Learning to Steer Learners in Games
This addresses a fundamental challenge in game theory for optimizing interactions with adaptive agents, but it is incremental as it builds on existing no-regret learning frameworks.
The paper tackles the problem of steering a no-regret learner to a Stackelberg equilibrium in repeated two-player games without knowing the learner's payoffs, showing it is impossible with general no-regret algorithms but effective when the learner's algorithm is from a smaller class, such as ascent or stochastic mirror ascent with known parameters.
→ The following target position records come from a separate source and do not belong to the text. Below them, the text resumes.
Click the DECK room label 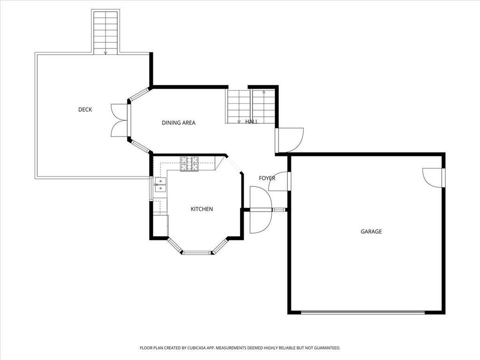pos(85,110)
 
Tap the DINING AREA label pos(179,123)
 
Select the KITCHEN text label pos(202,209)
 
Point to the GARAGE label pos(371,232)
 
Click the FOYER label pos(267,178)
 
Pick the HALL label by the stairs pos(252,122)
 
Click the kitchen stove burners pos(189,164)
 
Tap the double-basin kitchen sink pos(160,185)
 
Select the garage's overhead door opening pos(363,312)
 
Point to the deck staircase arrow pos(105,53)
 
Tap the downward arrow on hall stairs pos(239,121)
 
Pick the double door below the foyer pos(261,210)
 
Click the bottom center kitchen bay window pos(197,253)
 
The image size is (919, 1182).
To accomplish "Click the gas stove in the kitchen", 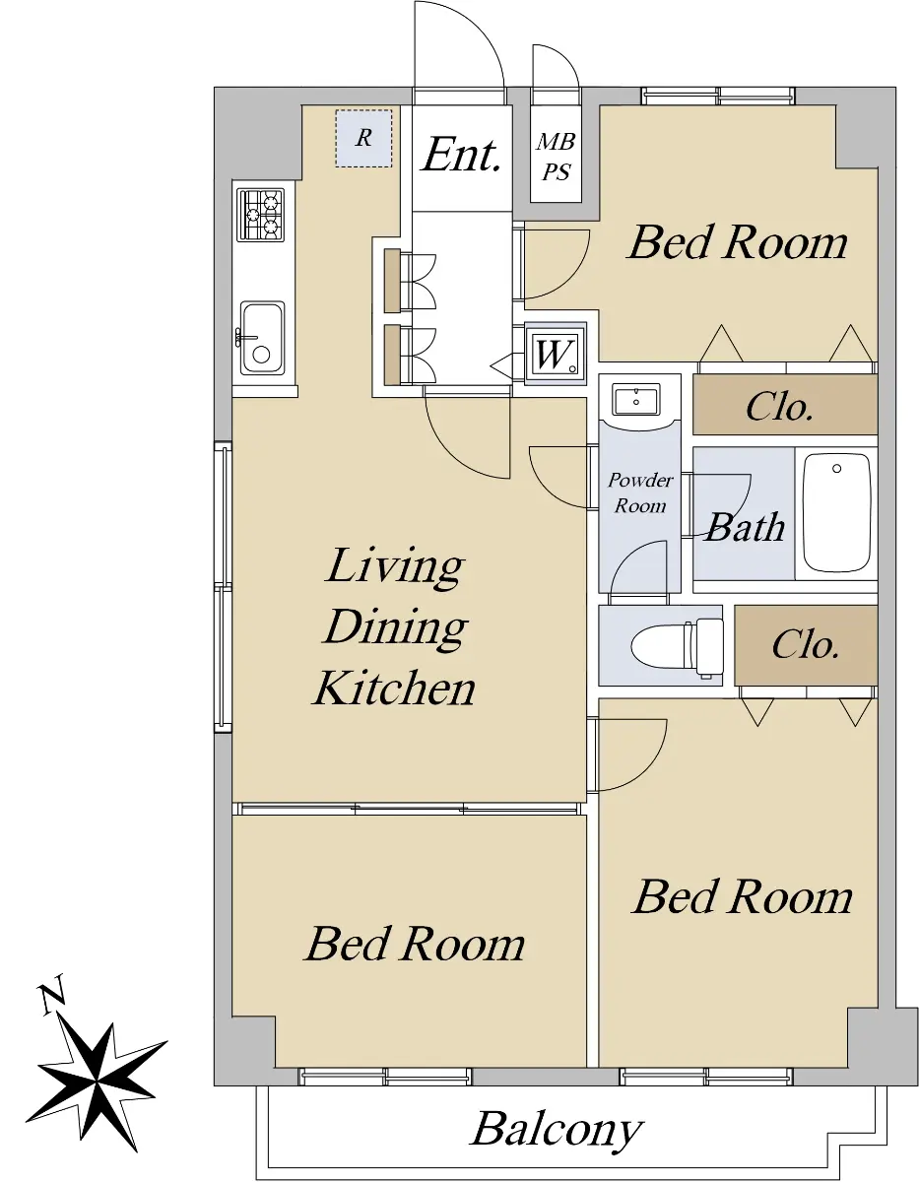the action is [260, 216].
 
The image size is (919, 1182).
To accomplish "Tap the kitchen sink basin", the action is [262, 337].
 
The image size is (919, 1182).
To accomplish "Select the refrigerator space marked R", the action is [363, 138].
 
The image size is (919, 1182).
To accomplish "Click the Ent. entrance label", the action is [462, 155].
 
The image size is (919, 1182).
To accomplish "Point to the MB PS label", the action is [556, 158].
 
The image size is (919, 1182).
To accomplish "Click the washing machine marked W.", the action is [556, 355].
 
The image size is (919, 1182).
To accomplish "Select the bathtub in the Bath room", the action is [836, 512].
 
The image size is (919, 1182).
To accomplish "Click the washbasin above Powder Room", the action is [635, 400].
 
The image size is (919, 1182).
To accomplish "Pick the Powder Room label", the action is [640, 492].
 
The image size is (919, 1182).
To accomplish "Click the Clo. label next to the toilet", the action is [805, 645].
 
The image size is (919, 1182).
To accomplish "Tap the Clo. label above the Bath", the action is [779, 407].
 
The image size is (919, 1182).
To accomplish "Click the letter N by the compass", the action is [52, 995].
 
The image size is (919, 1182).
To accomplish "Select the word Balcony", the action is [557, 1129].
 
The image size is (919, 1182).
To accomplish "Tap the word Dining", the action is [395, 627].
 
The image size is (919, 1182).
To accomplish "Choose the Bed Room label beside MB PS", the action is [738, 241].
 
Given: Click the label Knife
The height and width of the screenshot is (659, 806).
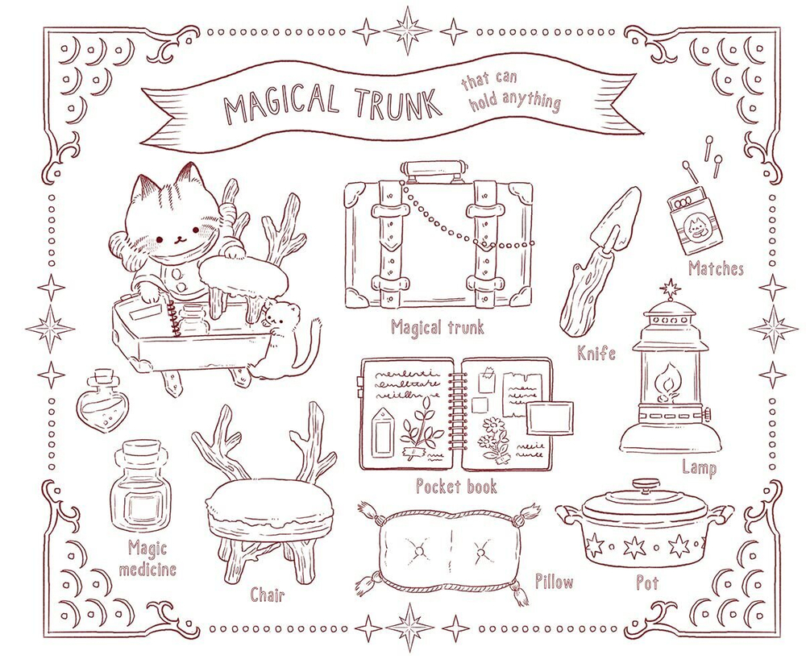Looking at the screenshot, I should tap(596, 352).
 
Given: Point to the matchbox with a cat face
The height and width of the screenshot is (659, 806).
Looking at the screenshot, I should tap(694, 220).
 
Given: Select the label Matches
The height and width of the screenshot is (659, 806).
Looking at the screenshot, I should tap(716, 267).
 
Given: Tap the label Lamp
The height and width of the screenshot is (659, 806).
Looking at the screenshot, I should tap(699, 466).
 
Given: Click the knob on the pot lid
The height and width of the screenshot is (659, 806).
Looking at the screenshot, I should tap(645, 486).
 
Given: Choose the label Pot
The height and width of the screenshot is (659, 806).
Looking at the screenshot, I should tap(647, 582).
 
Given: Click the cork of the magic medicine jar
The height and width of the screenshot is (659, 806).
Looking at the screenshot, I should tap(146, 452).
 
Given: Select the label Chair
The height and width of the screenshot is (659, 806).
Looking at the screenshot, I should tap(267, 595).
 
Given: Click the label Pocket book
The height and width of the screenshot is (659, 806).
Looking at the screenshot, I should tap(456, 486).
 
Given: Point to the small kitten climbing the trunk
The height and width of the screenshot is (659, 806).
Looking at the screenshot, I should tap(280, 334).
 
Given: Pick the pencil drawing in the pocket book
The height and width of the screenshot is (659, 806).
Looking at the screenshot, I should tap(385, 428).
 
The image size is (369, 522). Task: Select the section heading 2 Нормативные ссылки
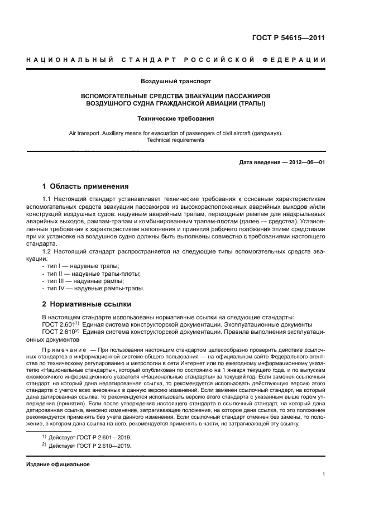click(87, 304)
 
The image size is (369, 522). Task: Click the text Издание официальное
click(58, 465)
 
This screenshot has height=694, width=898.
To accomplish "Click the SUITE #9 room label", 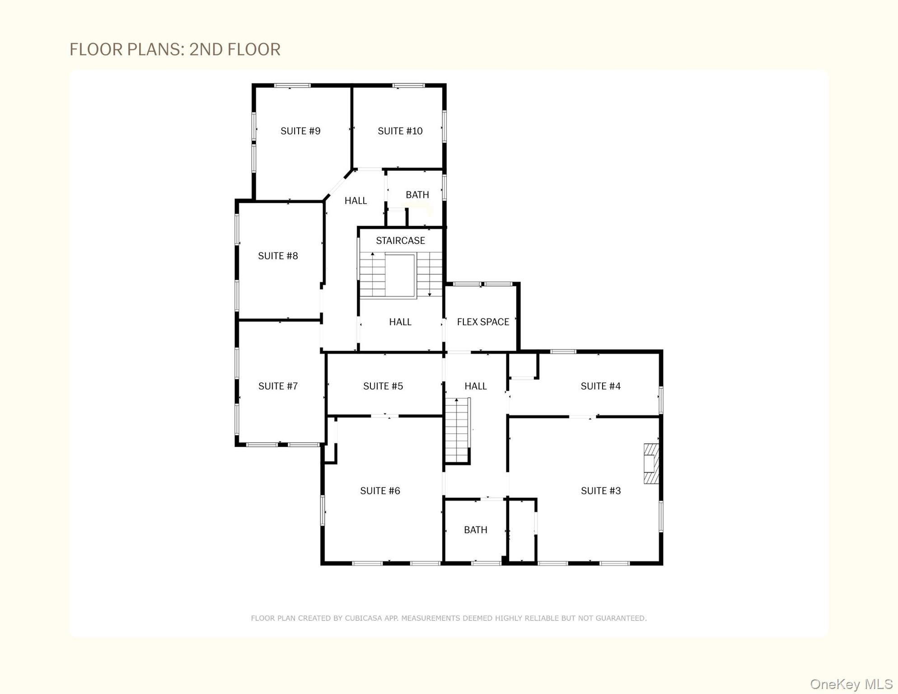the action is [x=300, y=131].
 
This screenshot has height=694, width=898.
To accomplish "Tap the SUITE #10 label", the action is [x=400, y=131].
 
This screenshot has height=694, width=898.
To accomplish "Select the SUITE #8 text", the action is [x=278, y=256].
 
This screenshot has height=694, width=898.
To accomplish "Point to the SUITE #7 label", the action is [x=278, y=386].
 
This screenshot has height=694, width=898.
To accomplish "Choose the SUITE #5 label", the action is [x=383, y=386].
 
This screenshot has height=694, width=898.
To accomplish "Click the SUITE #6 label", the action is [x=380, y=491].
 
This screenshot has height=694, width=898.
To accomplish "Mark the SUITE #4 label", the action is [x=600, y=386].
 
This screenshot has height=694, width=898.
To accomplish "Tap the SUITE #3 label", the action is [x=601, y=491].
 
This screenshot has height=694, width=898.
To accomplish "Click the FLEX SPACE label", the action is [x=483, y=322].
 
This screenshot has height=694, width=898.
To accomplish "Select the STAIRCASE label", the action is [x=400, y=241].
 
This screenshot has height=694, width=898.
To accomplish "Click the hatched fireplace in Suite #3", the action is [x=651, y=464].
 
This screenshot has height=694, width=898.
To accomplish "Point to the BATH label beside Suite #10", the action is [x=417, y=195].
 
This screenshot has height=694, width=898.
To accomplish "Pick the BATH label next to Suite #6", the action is [x=476, y=530].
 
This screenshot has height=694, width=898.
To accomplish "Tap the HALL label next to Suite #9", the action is [x=355, y=201].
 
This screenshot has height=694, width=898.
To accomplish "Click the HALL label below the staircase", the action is [x=400, y=322].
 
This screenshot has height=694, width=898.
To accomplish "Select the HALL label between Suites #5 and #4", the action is [x=476, y=386].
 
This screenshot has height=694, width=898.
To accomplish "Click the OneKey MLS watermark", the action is [x=851, y=684].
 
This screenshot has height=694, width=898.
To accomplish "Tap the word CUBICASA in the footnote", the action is [x=363, y=618].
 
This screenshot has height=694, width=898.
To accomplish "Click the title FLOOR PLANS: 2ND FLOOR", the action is [x=175, y=49].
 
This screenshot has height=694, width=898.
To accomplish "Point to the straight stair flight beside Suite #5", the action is [x=457, y=430].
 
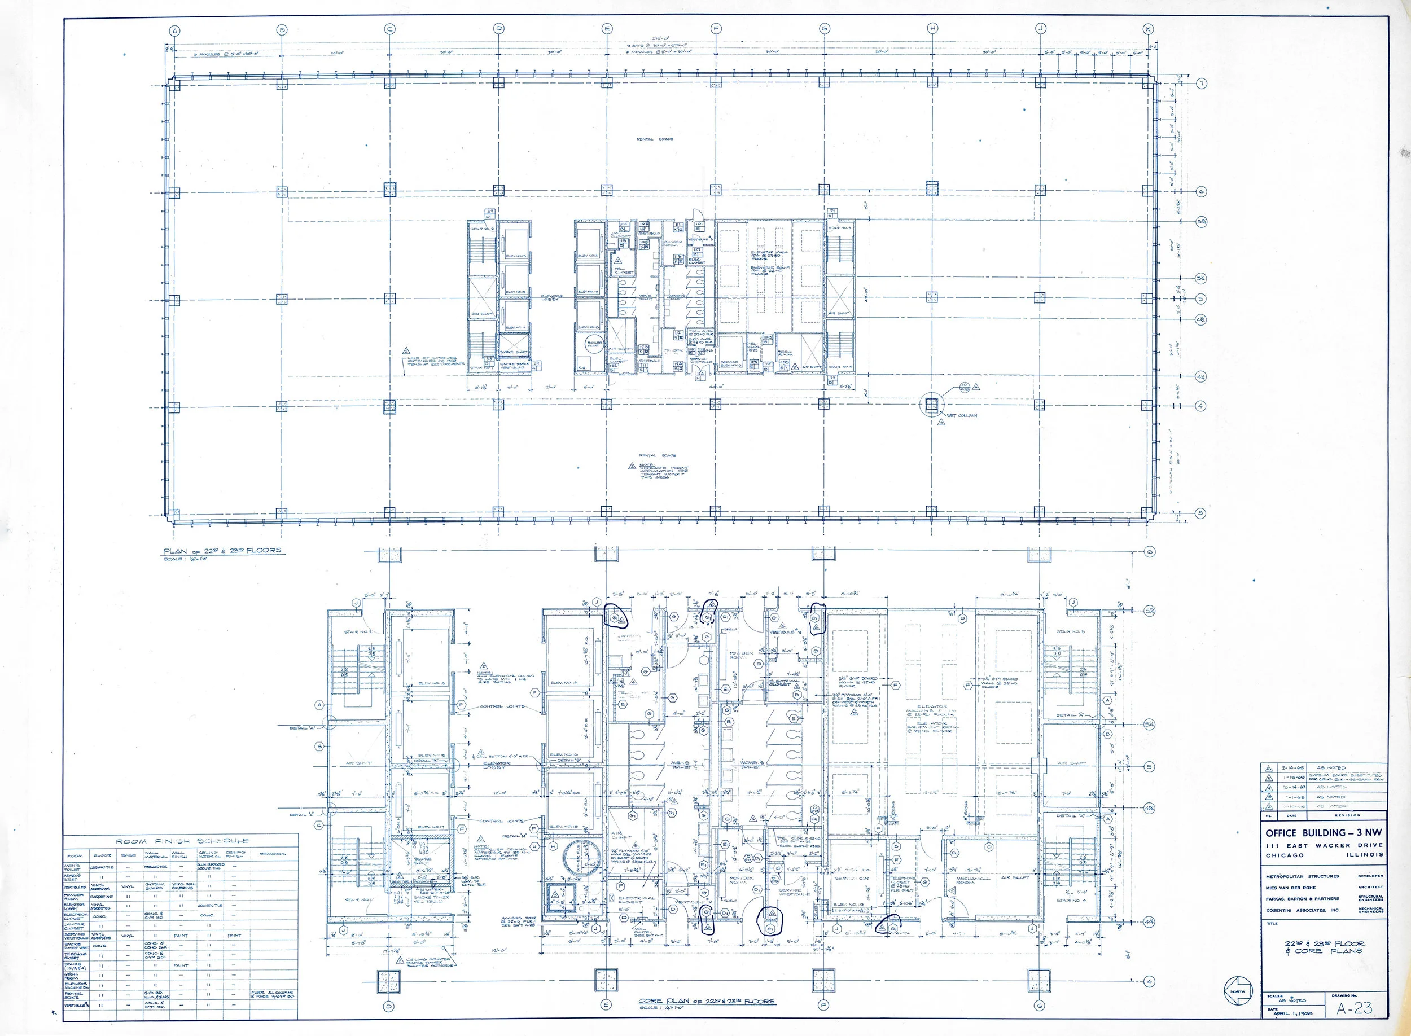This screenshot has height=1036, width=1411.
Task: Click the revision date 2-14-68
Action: [1293, 767]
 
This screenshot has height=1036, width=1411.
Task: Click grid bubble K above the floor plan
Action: [1147, 29]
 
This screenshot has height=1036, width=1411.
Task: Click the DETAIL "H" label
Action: [514, 836]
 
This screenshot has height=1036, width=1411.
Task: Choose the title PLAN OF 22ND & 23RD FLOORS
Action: [222, 551]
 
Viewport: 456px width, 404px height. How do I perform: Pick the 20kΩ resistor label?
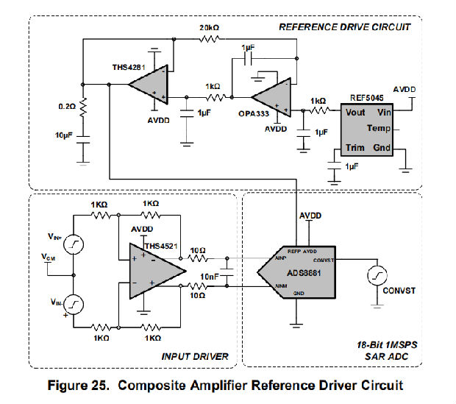pyautogui.click(x=210, y=29)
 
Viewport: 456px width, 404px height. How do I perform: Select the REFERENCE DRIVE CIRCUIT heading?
pyautogui.click(x=343, y=28)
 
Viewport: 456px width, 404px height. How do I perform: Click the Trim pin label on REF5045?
pyautogui.click(x=355, y=149)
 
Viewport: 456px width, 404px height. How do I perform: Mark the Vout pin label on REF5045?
pyautogui.click(x=356, y=113)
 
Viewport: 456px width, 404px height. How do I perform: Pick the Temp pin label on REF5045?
pyautogui.click(x=380, y=130)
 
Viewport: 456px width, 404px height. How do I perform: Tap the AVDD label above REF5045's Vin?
pyautogui.click(x=404, y=89)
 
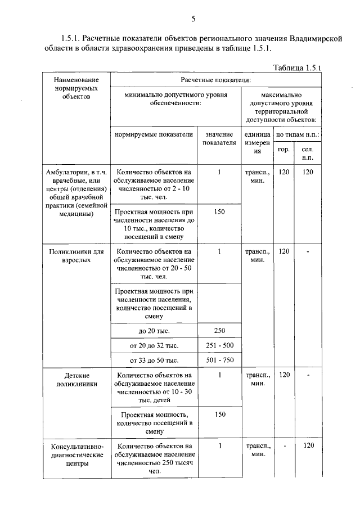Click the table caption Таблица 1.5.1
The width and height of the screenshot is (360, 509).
pos(296,68)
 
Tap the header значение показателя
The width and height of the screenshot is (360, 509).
pos(220,139)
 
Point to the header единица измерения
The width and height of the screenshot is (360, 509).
pos(257,143)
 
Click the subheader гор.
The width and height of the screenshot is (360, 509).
pos(284,150)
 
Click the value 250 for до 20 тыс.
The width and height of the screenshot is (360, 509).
pos(220,331)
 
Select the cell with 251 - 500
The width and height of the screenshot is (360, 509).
pos(220,345)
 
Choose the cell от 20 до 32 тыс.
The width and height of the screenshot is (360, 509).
pos(154,345)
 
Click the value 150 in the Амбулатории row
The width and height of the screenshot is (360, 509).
pos(220,211)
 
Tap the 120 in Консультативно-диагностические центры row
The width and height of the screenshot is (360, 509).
pos(308,445)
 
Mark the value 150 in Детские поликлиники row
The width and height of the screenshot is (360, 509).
pos(220,414)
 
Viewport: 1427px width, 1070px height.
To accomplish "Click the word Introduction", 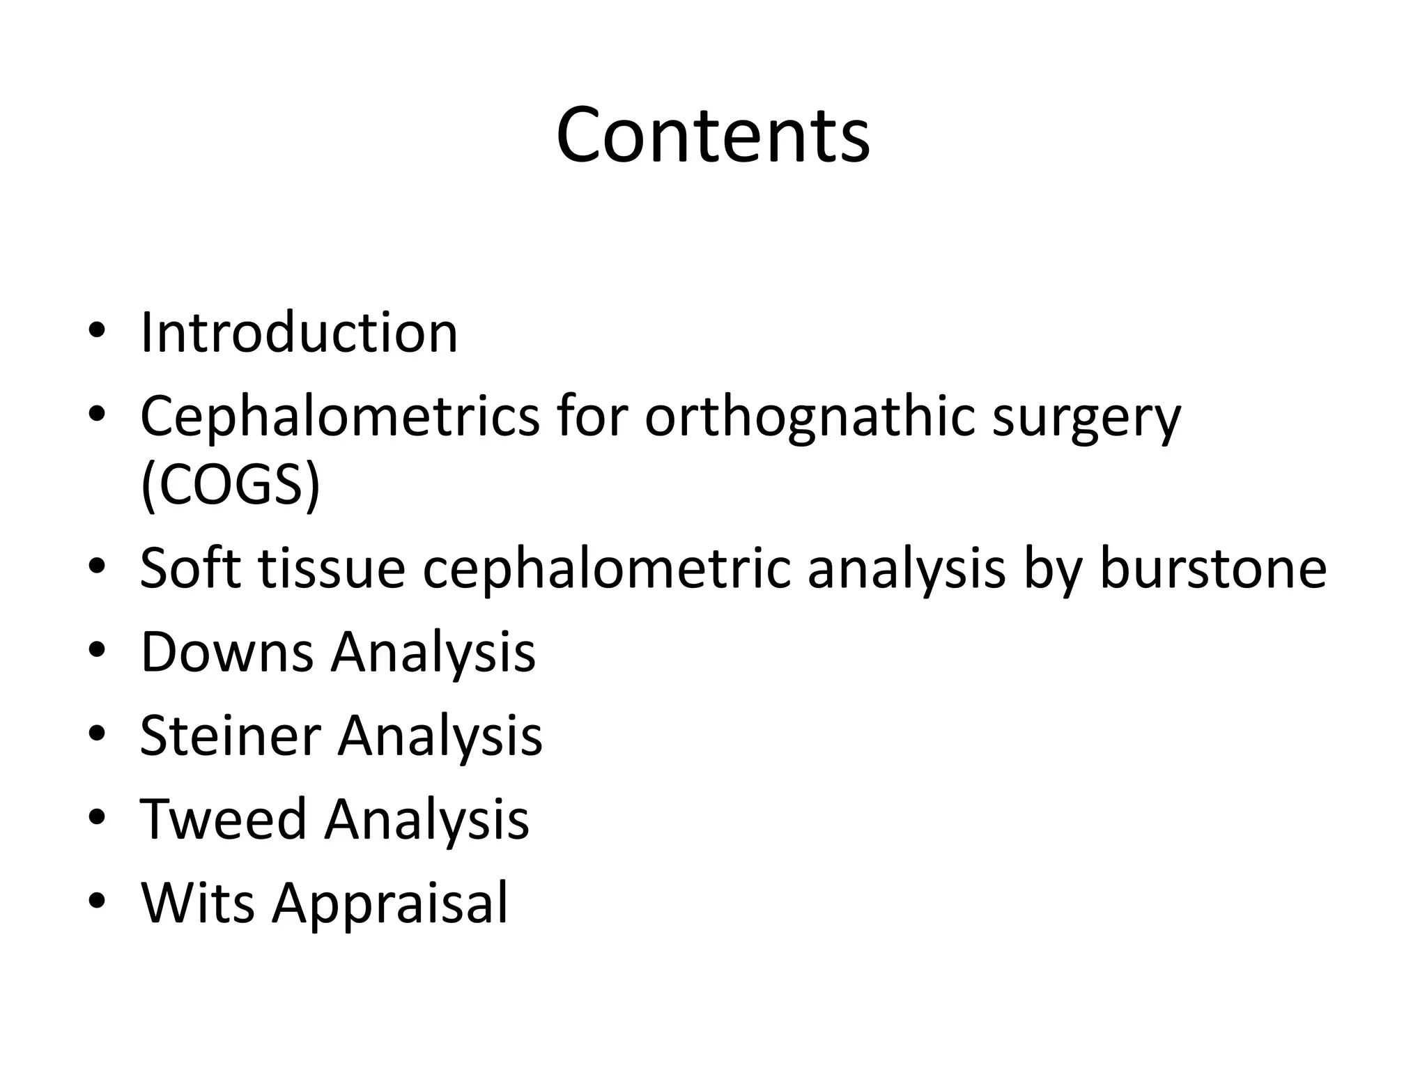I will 299,332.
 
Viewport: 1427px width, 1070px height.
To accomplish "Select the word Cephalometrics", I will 339,416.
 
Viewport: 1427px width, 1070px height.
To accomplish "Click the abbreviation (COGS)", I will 230,486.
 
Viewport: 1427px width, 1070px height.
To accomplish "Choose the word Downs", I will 227,652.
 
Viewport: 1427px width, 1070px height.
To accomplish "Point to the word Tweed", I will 223,819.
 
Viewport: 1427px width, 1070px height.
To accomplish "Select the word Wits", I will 197,903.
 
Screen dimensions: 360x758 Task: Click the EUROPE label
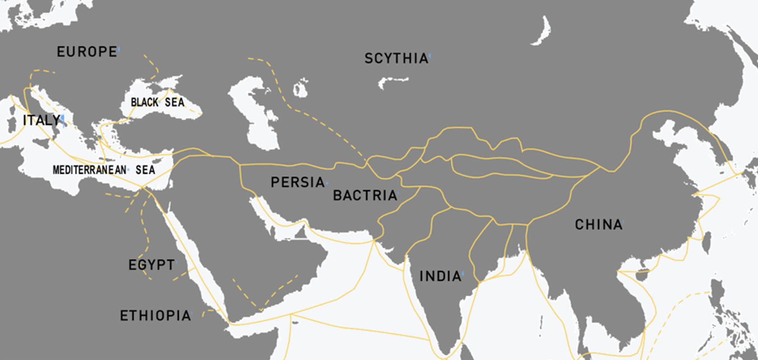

We consider the problem of learning to exploit learning algorithms through repeated interactions in games. Specifically, we focus on the case of repeated two player, finite-action games, in which an optimizer aims to steer a no-regret learner to a Stackelberg equilibrium without knowledge of its payoffs. We first show that this is impossible if the optimizer only knows that the learner is using an algorithm from the general class of no-regret algorithms. This suggests that the optimizer requires more information about the learner's objectives or algorithm to successfully exploit them. Building on this intuition, we reduce the problem for the optimizer to that of recovering the learner's payoff structure. We demonstrate the effectiveness of this approach if the learner's algorithm is drawn from a smaller class by analyzing two examples: one where the learner uses an ascent algorithm, and another where the learner uses stochastic mirror ascent with known regularizer and step sizes.